I had brought the shop vac down from the garage to clean up some of the stray pieces of glass that were being flung everywhere. I figured while I had the vacuum out it would be a good idea to clean the stairway too. Ever used a shop vac? Hella loud. While I was cleaning the stairs, I hear the guys finally putting together enough swear words to give me the impression that either the door was out, or they had finally given up. Lo & behold, the door was in the yard, in one piece too!
As I was about to commend them on their job well done, I thought I heard my cell phone tinkling away in the distance. Trying with all my might to run up my (very clean) stairs to catch it, since I did have 3 kids in school mind you, I heard another sound... This sound was far less familiar, and far less tinkly. It was more ear piercing, and wasn't something I could quite place. Just as I realized the ear piercing noise was in fact our home alarm, signaling a break in, I heard our doorbell ring... I literally had no idea where to go. My cell phone had stopped ringing thankfully, the house alarm was still blaring in the distance, and now the doorbell... All while Evan & William circled around me asking what that noise was, and WHO was at the door.

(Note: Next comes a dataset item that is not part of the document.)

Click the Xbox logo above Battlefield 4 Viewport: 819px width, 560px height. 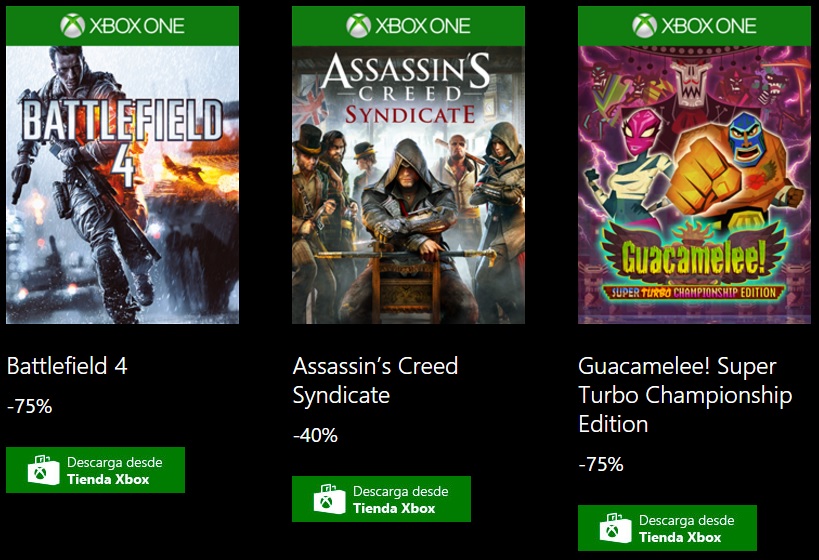coord(72,25)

William ran off to answer the door, I went ahead and fumbled with the alarm realizing that the little screen was showing a error code that I was unfamiliar with. Before I had time to really decipher it, I hear an unfamiliar voice asking William if Mommy or Daddy was home. Being jolted back into the moment I went dashing over the baby gate, smashing my ankle on the top rail. Trying to contain the string of profanities that were on the tip of my tongue, I see out of the corner of my eye, a blue flashing light. Stumbling towards the door, I see standing there, staring at my children, and now at me... A police officer. William is literally plastered to the opposite wall, and Evan was sitting on the floor just staring.
It then all made sense to me... When we took the door out of the track, we tripped the sensor for the alarm company, they attempted to call our home phone, and both of our cell phones, but because of the noise from the vacuum we couldn't hear any of that. The next step for these companies? Dispatch the police. Excellent.
I made a total fool out of myself, and probably looked more suspicious than anything. All while explaining all of this to the cop patiently standing outside of my home. She asked me for some identification, I ran off to get it, the kids trailing close behind. Just before getting back to the door, Jon comes busting up from the basement, yelling about the new door not fitting and how annoyed he is. Seeing the police officer standing in our doorway, everything suddenly became roses, and he disappeared very quickly. Comical.
After calling my information into the station, she gave me some information about procedure to call the alarm company so that this didn't happen again today. Thanks, I'll do that. She left, not once smiling or dismissing this as if it happens all the time. Way to make me feel like a moron.
I hurried the kids into the family room and slumped into my chair, William plopped next to me. He glanced over at me, and did a quick double take... "Mommy, what happened to your face?"
Turns out, while carrying the enormous shop vac up and down the stairs, I busted the knuckle on my hand. During all the chaos, my nose was running and I apparently kept swiping at it with the back of my bloody hand... Wow... Way to make a really harmless scene look really really bad. When I went to clean it off in the bathroom, my face, under my nose was covered in blood. Awesome.
True story people, I can't make this stuff up.